Dan uang itu oleh Didit didistribusikan kepada pihak-pihak yang berperan dalam proyek tersebut. Menurut jaksa, kepada Dody diserahkan uang Rp 1.965.000.000. Uang tersebut, kata jaksa, tidak disetorkan ke Kas Daerah. Maka atas perbuatan itu terdakwa Dody dianggap melanggar Pasal 2 Ayat (1) junto Pasal 18 UU Nomor 31 Tahun 1999 sebagaiamana telah diubah dan ditambah dengan UU Nomor 20 Tahun 2001 tentang Pemberantasan Tindak Pidana Korupsi, serta Pasal 11 UU 31/1999, junto pasal 64 ayat 1 KUHP.
Terhadap terdakwa Didit Abdul Madjid, jaksa Ali Nurudin SH, mendakwa telah memberikan sesuatu kepada pegawai negeri atau penyelenggara negara, karena atau berhubungan dengan sesuatu yang bertentangan dengan kewajiban, dilakukan atau tidak dilakukan dalam jabatannya. Waktu itu kepada Marsudi (ketua DPRD 1999-2004), Rukma Setyabudi, Sumbogo, Samino, Katon, Zusron (semuanya anggota DPRD), Marsaid (Bupati), Soedarmo Subroto (ka Dinas Pendidikan), pegawai Dinas Pendidikan, serta pegawai Bagian Keuangan dan Kasda.

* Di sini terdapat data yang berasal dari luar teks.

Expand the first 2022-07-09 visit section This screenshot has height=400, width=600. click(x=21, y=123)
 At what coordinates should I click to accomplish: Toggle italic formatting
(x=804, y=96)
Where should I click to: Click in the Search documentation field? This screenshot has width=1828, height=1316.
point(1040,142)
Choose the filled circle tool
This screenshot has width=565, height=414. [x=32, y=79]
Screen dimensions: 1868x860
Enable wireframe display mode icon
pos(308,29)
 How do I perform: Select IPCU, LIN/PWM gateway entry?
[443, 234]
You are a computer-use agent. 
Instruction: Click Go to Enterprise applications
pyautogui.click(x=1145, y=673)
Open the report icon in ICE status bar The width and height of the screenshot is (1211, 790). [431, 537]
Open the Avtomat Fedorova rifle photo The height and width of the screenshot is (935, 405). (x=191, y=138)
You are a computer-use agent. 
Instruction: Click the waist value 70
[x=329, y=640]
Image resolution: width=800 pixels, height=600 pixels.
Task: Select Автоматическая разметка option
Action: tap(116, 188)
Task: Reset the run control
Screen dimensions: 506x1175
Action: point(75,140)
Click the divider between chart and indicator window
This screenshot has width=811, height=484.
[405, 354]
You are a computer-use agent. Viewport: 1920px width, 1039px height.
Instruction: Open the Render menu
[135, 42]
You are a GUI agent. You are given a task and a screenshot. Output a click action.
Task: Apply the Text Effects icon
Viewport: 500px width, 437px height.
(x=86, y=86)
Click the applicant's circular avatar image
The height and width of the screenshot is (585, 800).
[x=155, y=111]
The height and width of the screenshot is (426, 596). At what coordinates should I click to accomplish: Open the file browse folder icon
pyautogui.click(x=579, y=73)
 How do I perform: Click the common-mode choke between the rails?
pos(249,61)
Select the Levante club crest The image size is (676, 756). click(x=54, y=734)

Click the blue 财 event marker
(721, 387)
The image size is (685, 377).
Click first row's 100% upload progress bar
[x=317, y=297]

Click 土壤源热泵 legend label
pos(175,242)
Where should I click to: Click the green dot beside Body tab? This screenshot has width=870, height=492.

Perbuatan terdakwa diancam pidana dalam Pasal 5 Ayat (1) huruf b UU Nomor 31 Tahun 1999 sebagaimana telah diubah dan ditambah dengan UU Nomor 20 Tahun 2001 tentang Pemberantasan Tindak Pidana Korupsi, junto Pasal 64 ayat (1) KUHP. Terdakwa juga diancam pidana dalam pasal 13 UU Nomor 31 Tahun 1999 sebagaimana telah diubah dan ditambah dengan UU Nomor 20 Tahun 2001 tentang Pemberantasan Tindak Pidana Korupsi, junto Pasal 64 Ayat (1) KUHP.
Koordinator Komite Persiapan Gerakan Nasional Pemberantasan Korupsi, Agus Budi Santoso SH, menaruh apresiasi kepada pengadilan. Penanganan kasus korupsi di daerah itu dia nilai merupakan langkah maju dalam penegakan hukum di daerah itu. Shock therapy, kata dia, sangat tepat untuk bisa menuntaskan persolan korupsi.